Brief: Pictures are to be left out; otherwise, copy exactly the lines from the line containing "Given: Open Messages via the envelope icon" through the end of the data.

### Data under study

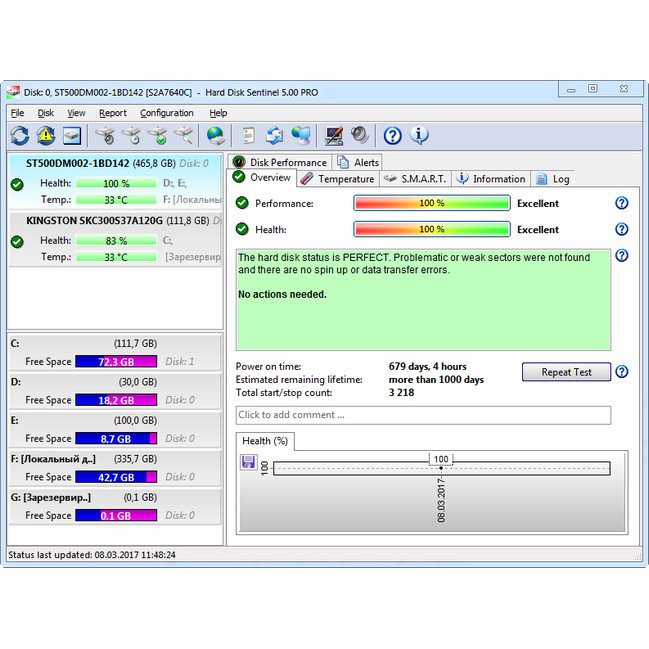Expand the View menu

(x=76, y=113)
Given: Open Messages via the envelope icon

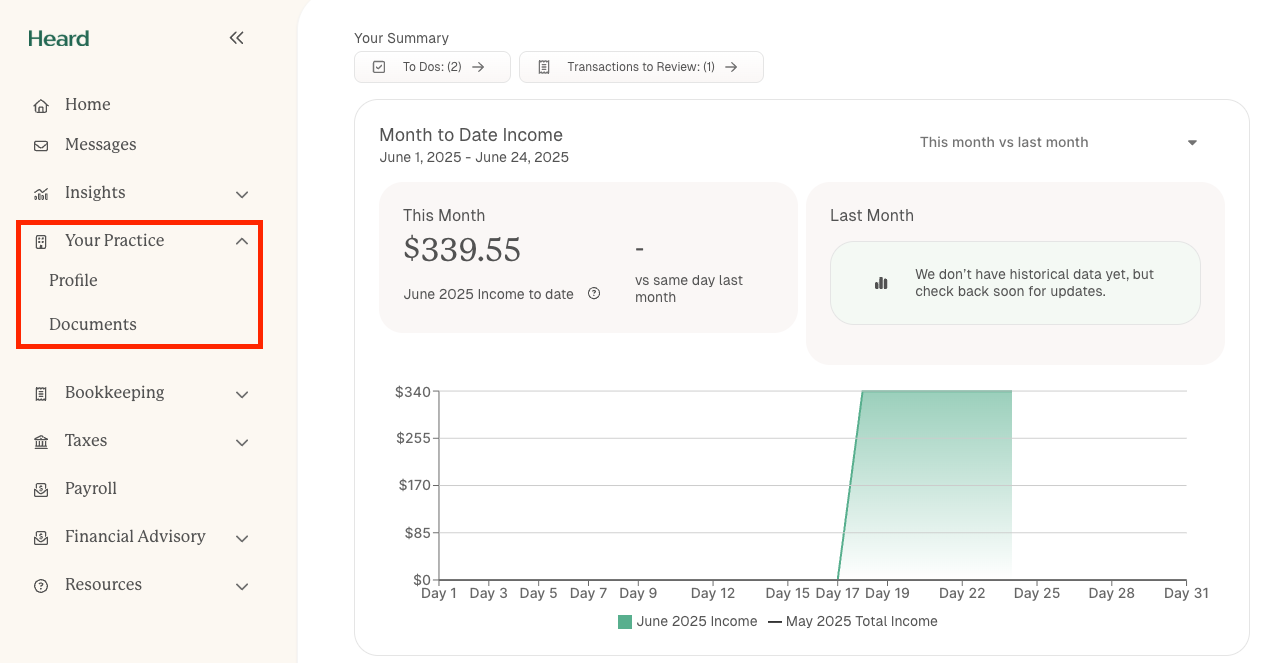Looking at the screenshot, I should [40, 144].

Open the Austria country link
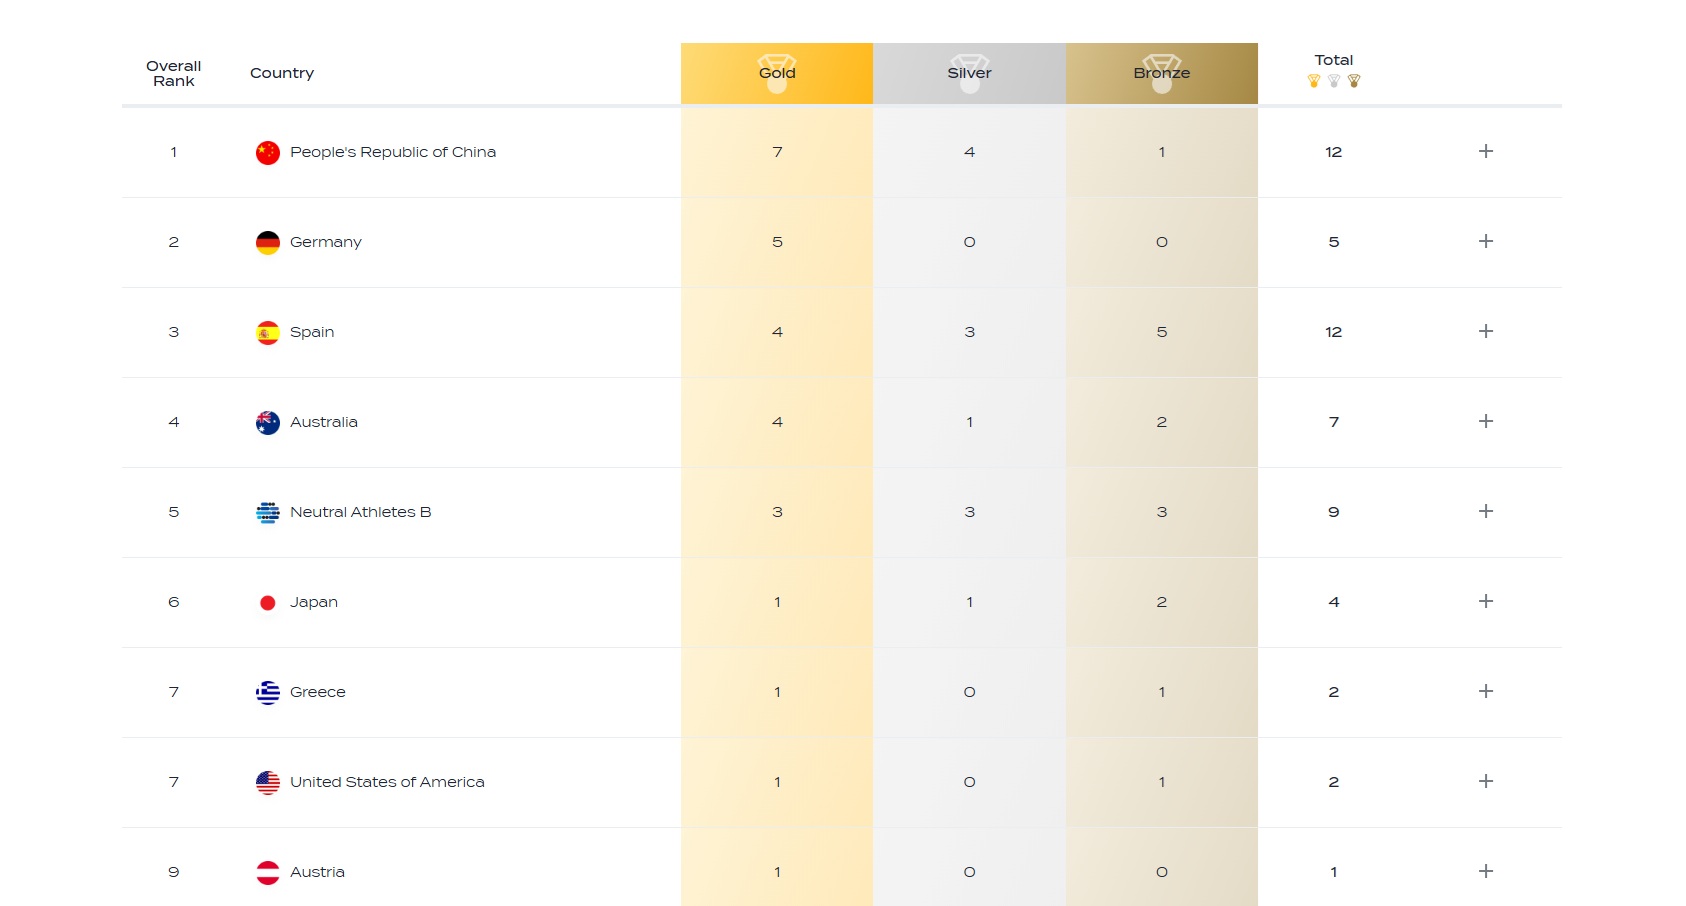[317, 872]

######

Expected output:
Given: Open Messages via the envelope icon

Looking at the screenshot, I should [40, 144].

Open the Austria country link
[317, 872]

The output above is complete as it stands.